20.06.2020 à 03:53

PolitiqueLes Verts n’ont pas renoncé au Conseil fédéral, avertit Glättli

«Nous devons être prêts si quelqu’un se retire du Conseil fédéral», a prévenu le conseiller national zurichois.

Le conseiller national zurichois Balthasar Glättli est le seul candidat en lice pour la présidence du parti des Verts (archives).

Le conseiller national zurichois Balthasar Glättli est le seul candidat en lice pour la présidence du parti des Verts (archives).

Keystone

Les Verts n’ont pas renoncé à leur projet d’avoir un siège au Conseil fédéral, avertit samedi dans la presse Balthasar Glättli, seul candidat en lice pour la présidence du parti. «Nous évaluerons nos chances à chaque opportunité qui se présente», assure-t-il.
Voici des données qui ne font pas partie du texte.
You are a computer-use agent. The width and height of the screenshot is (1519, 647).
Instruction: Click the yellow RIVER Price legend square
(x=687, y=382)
«Nous devons être prêts si quelqu’un se retire du Conseil fédéral, même si je doute qu’il y ait une vacance durant cette législature», déclare Balthasar Glättli dans un entretien diffusé par «Le Temps» et les journaux alémaniques du groupe de presse Tamedia.
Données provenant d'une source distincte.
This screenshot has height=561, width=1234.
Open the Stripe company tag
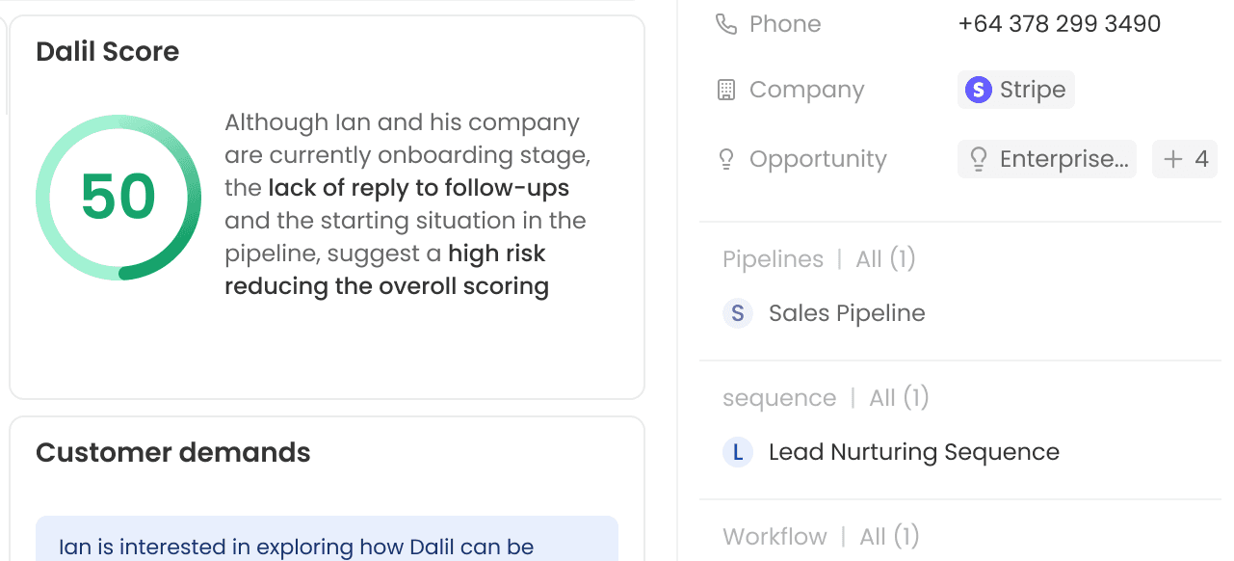(x=1015, y=89)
Pour cela, le parti doit «ébaucher plusieurs scénarios, préparer différents candidats», souligne le conseiller national zurichois. S'il affirme ne pas vouloir du poste, il rêve cependant «d’être le président vert qui installera le premier ou plutôt la première conseillère fédérale verte».

Il rejette l’idée que la formation écologiste est devenu un parti comme les autres. «Nous devons distinguer l’activité parlementaire et l’âme du parti. Notre but ultime n’est pas de faire passer la loi sur le CO2, mais de sortir des énergies fossiles […] comme force parlementaire, nous devons agir pas à pas».

Röstigraben du Covid-19

L’élu de 48 ans redoute que la crise liée au nouveau coronavirus ne fasse perdre «cinq à dix ans» à la cause climatique. «Nous devons faire tout ce que l’on peut politiquement pour éviter que des investissements soient faits dans la mauvaise direction. Si notre terre était une entreprise, tout le monde se bousculerait pour la sauver», explique-t-il.
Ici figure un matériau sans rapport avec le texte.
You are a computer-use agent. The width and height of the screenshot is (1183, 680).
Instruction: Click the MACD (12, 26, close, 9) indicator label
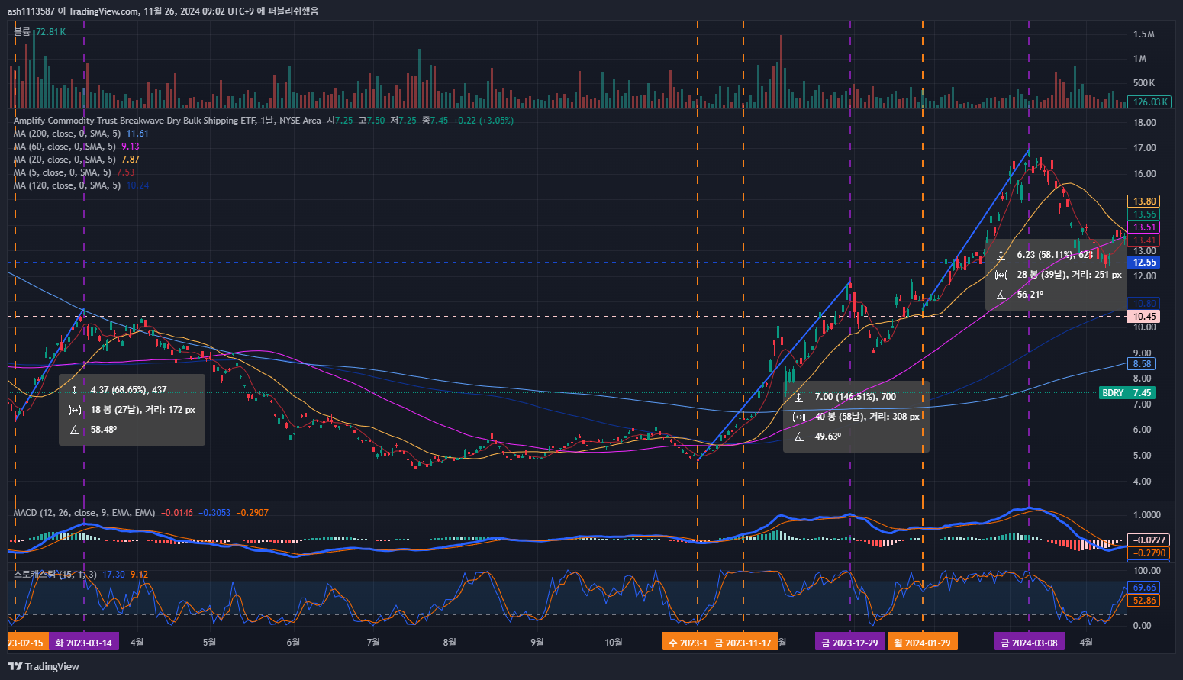84,513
Il craint également que le Covid-19, qui «est beaucoup plus inscrit dans la mémoire collective en Suisse romande», éloigne les Romands et les Alémaniques. Comme pour la plupart des Alémaniques, «je ne connais personne qui a eu le Covid-19», remarque-t-il. Les Alémaniques «qui n’ont pas discuté avec des Romands ou des Tessinois ont moins bien compris les décisions du Conseil fédéral».

Le renouvellement de la présidence du parti écologiste aurait dû avoir lieu à la fin mars, mais il a été reporté à cause des mesures de restrictions liées au nouveau coronavirus. L’élection doit avoir lieu samedi lors d’une assemblée de délégués en ligne.